Ini bukan tentang Gudbransdat, Norwegia Tengah. Namun hanya tentang sepotong tanah di pulau perbatasan, Karakelang, bernama Essang. Tapi, mendatanginya setara memasuki ruang imajinir Knut Hamsun, sastrawan miskin, peraih Hadiah Nobel Kesusasteraan, penulis karya spektakuler “Sult” artinya Lapar, pada 1920 dengan latar Christiania —saat ini kota Oslo— yang warganya dirundung pemandangan kemiskinan di mana-mana.
Essang, sebuah lanskap exotic, dulunya bernama: “Nusanangin”. Ada tulisan dari sastra tua orang-orang setempat di pintu gerbang, di kompleks pemerintahan: “Sangkundimang Suparamaian” bermakna “Satu harapan dalam kesentosaan”.

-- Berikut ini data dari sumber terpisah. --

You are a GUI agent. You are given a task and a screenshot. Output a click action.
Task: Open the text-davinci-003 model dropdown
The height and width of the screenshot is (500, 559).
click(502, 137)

Sepelempar batu dari pesisir, beberapa perahu kecil baru saja melaut, kendati ombak masih mendebum. Ketika itu senja cukup berkabut oleh uap asin tertiup angin agak kencang langsung dari lautan Pasifik. Pohon-pohon kelapa di tempat yang agak tinggi sesekali bergetar dan terdorong ke belakang.
“Di depan sana ada ombak Ambora. Ombak abadi yang menjadi ciri khas pesisir kawasan ini,” kata Rimata Narande. Pesisir yang membentang dari Essang hingga Arangkaa, yang dikemudian waktu sempat kulewati.

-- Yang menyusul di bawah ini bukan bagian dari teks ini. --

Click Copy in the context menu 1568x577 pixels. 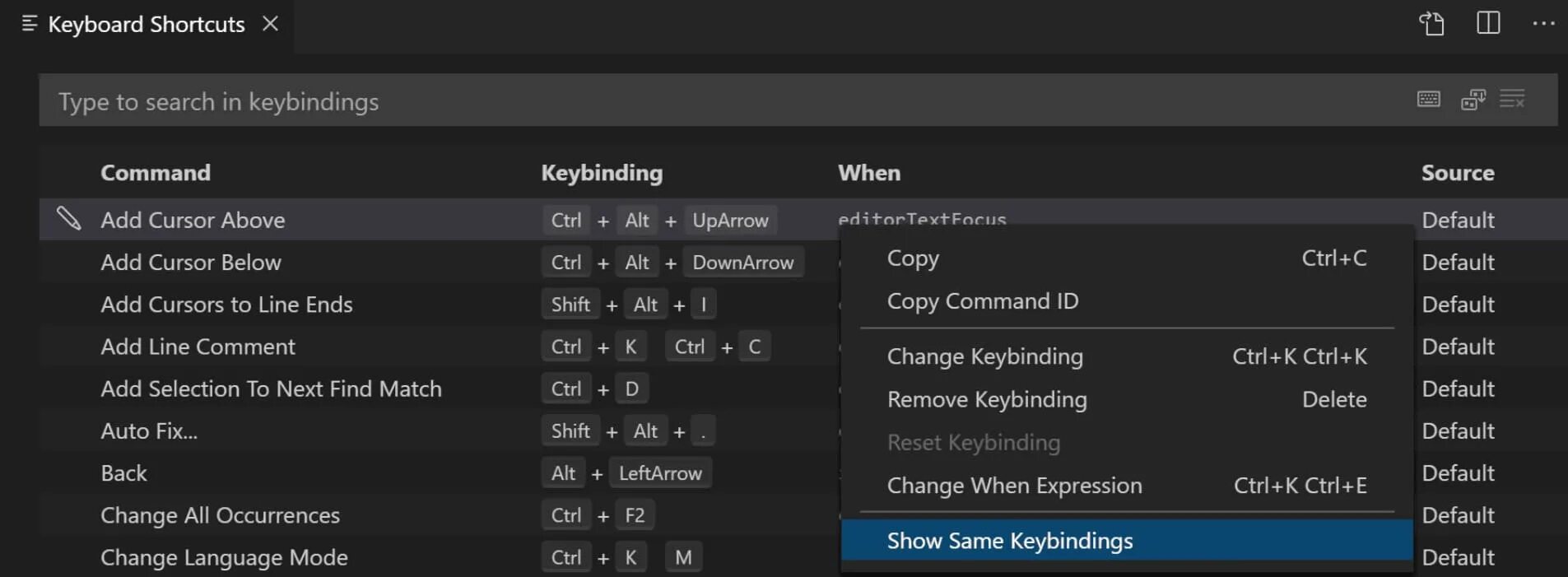pyautogui.click(x=913, y=258)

Dan setiap orang yang hidup di pulau pada akhirnya akan melewati laut. Setiap orang mengikhlaskan semua hal, dan setiap orang akan punya opini tentang segala hal yang baru dilihatnya, termasuk menjalani kehidupan yang tidak benar-benar aman.
Di tahun-tahun yang lama, beruntung aku bisa ikut menapaktilasi jejak pahlawan Talaud, Laregam. Menyaksikan rekonstruksi perang Arangkaa. Perang antara pejuang Talaud dengan Belanda, Juli 1893. Sebuah pentas spektakuler yang melibatkan ribuan orang di pesisir pulau terpencil itu dengan latar kampung-kampung yang terbakar. Disusul beberapa kedatangan lainnya ke Essang dalam riset bahan-bahan untuk novelku berlatar kisah sejarah stigmatisasi PKI di Kepulauan Talaud.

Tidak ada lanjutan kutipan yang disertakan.